DATA TO PROCESS:
========

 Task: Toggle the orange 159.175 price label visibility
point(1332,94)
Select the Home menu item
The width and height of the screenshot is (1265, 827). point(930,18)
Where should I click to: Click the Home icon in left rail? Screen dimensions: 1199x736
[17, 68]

========

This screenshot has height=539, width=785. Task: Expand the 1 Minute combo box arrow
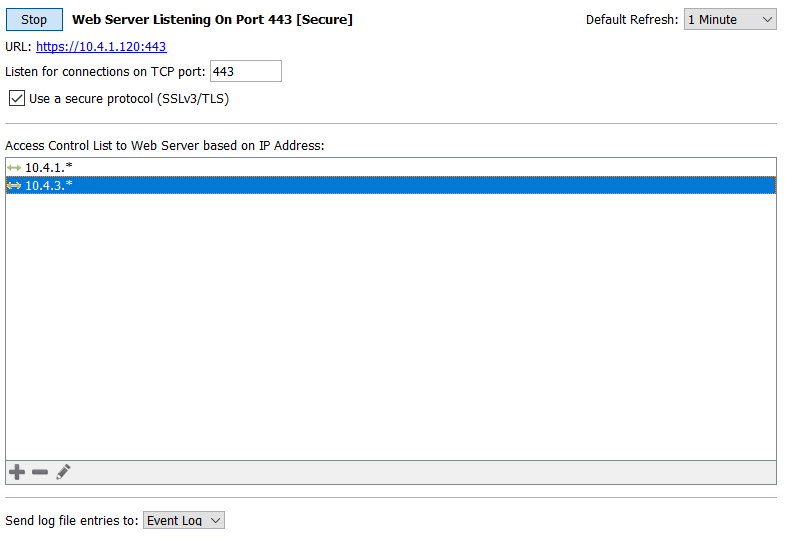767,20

========

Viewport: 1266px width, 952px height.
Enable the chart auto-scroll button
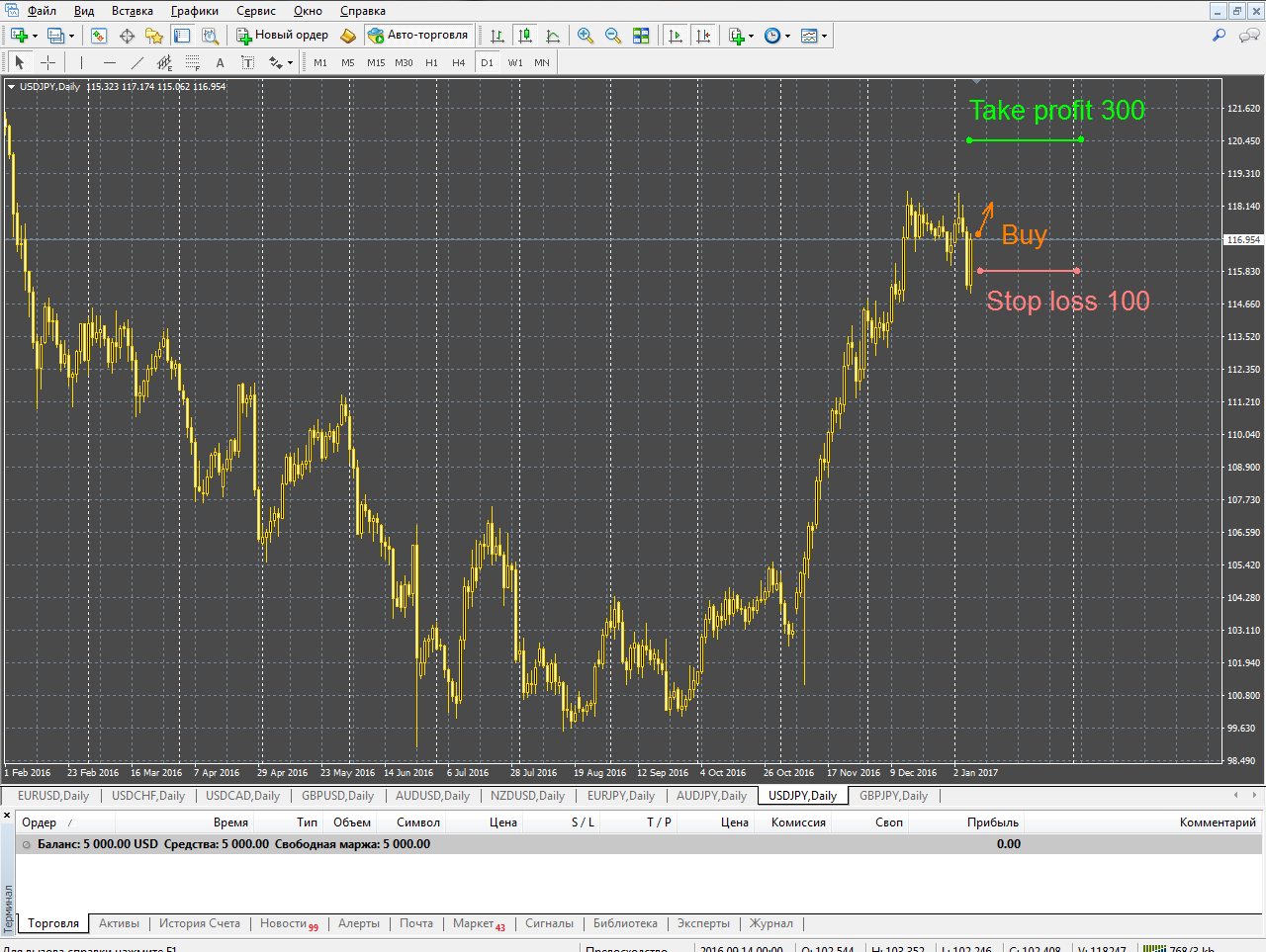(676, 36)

========

YOUR INSTRUCTIONS: Collect every line of the rows above that contains the string "width", and treat uppercase and lowercase as different.

OUTPUT FOR THIS EXERCISE:
The width and height of the screenshot is (1265, 827). point(930,18)
This screenshot has height=539, width=785. Task: Expand the 1 Minute combo box arrow
Viewport: 1266px width, 952px height.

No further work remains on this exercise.